Decimos presentar y no narrar: la novela parece dedicarse exclusivamente a la narración en el primer capítulo, en donde se introduce a los protagonistas de la novela, sale de su casa, le ocurren algunos acontecimientos hasta que contrae, de la noche a la mañana –literalmente–-, una extraña enfermedad de nombre y origen desconocidos. Y es que, en este primer capítulo, él no es el enfermo sino su pareja, Lázaro, quien como el personaje bíblico resucita milagrosamente en el mismo momento en que el innominado narrador pasa a ser el encerrado en la pieza, el prisionero de su propia habitación, su propia cama, que pierde el sentido de lo que sucede en el exterior al convertir esas cuatro paredes en su original, único país.
Claro que también aparecen otros personajes en este drama, como la enfermera de nombre Malayalam, con la cual se mantiene una compleja relación de amor/odio; y la perra que acompaña al enfermo, cuyo nombre cambia de momento a momento, inconstante sucesión que parece seguir la misma lógica con la cual se organizan las escenas presentadas en los capítulos posteriores.
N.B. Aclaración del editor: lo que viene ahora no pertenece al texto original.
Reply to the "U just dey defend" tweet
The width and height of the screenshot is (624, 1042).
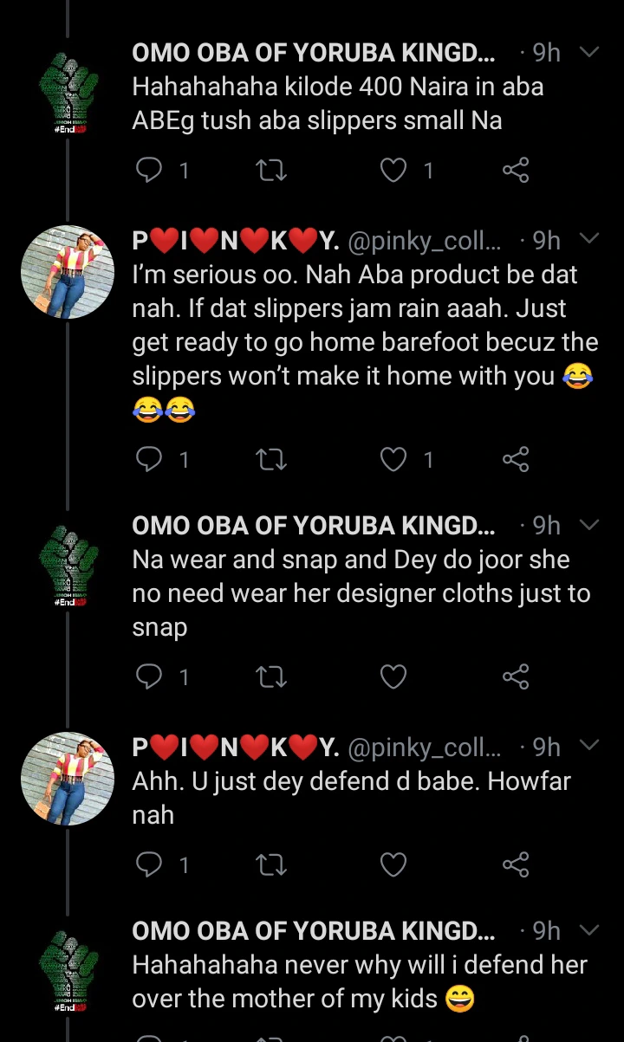click(x=150, y=864)
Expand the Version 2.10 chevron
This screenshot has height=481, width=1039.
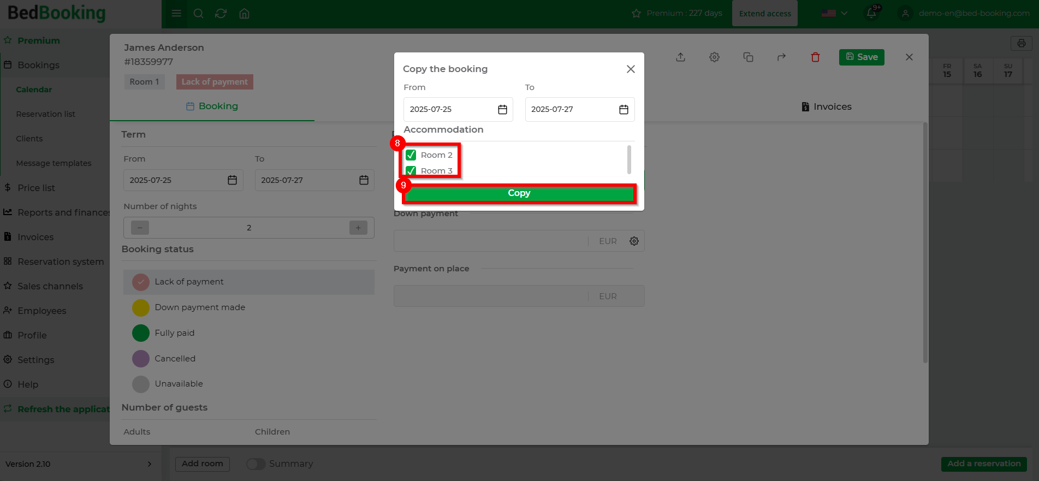(x=150, y=464)
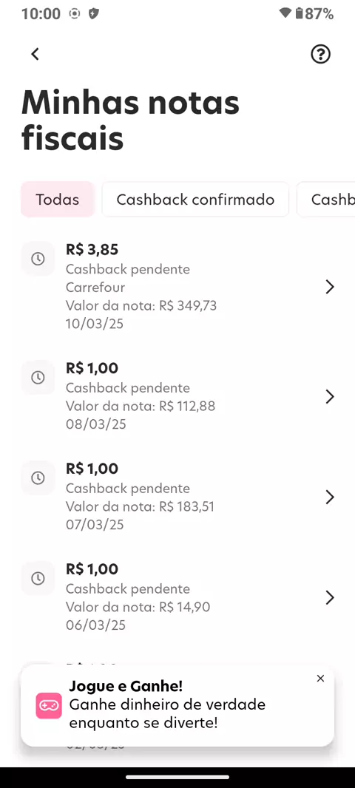
Task: Open the help question mark icon
Action: click(x=320, y=54)
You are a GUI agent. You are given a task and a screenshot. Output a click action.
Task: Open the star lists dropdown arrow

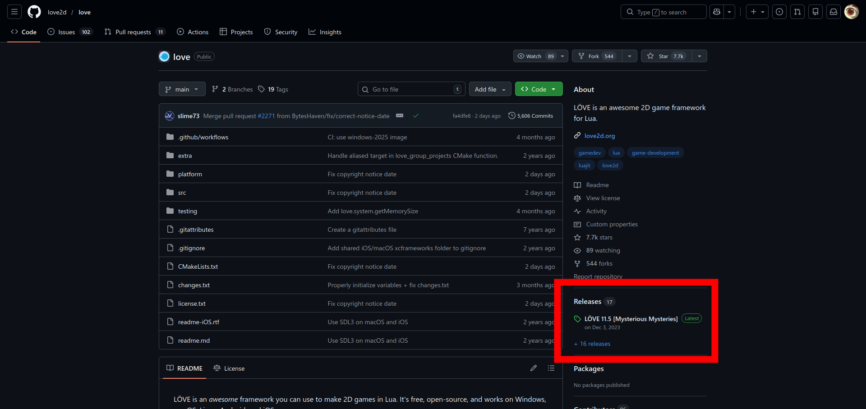[x=699, y=56]
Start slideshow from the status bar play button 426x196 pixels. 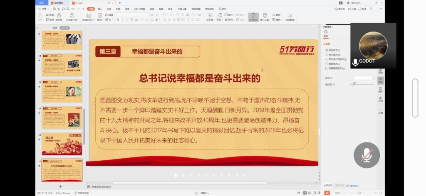click(327, 193)
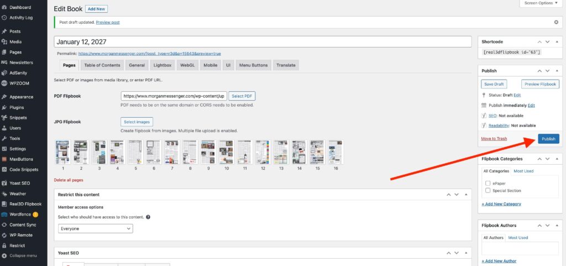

Los restantes personajes ya son propios del sueño o se deslizan hacia él: la madre del narrador y sus hermanas gemelas, por ejemplo, las cuales entran y salen del ano del narrador, convirtiéndose a la vez en hijas y hermanas del enfermo.
Javier Guerrero, nacido en Venezuela en 1977, presidente de la Cinemateca Nacional de Venezuela entre 2000 y 2004, propone en su primera novela una suerte de sucesión fotográfica, de postales de una enfermedad –herencia del aspecto “turístico” del título– que se dan rápidamente, como en una película. Quizá por eso, por esta fuerte apuesta visual, el trabajo de Guerrero puede conectarse perfectamente con el neobarroco latinoamericano, el cual siempre ha clamado por esta especie de escritura de joyería, en donde cada palabra está puesta para levantar un monumento, una figura suntuosa inmóvil que transforma la movilidad de la acción narrativa en aparente movilidad del objeto, como los complejos pliegues de la arquitectura barroca.
Balnearios de Etiopía podría considerarse, finalmente, como la descripción entre profética y espectral de las visiones de un enfermo, todas ellas presentadas en primera persona. El texto está posiblemente determinado desde afuera por las búsquedas teóricas de Guerrero, quien se encuentra en plena realización de una tesis titulada “Tecnologías del cuerpo. Sexuación, exhibicionismo y cultura visual en América latina”, sin contar el hecho de que dirigió junto a Natalie Bouzaglo la antología de cuentos centrados en la enfermedad titulada Excesos del cuerpo. Si bien varias imágenes, por su fuerza, pueden llegar a cautivar al lector, la novela en cuestión –pese a su brevedad– se convierte en una lectura pesada en donde casi nada sucede. Es que a veces el cuerpo puede también llegar a ser un envase fatigoso del cual queremos olvidarnos.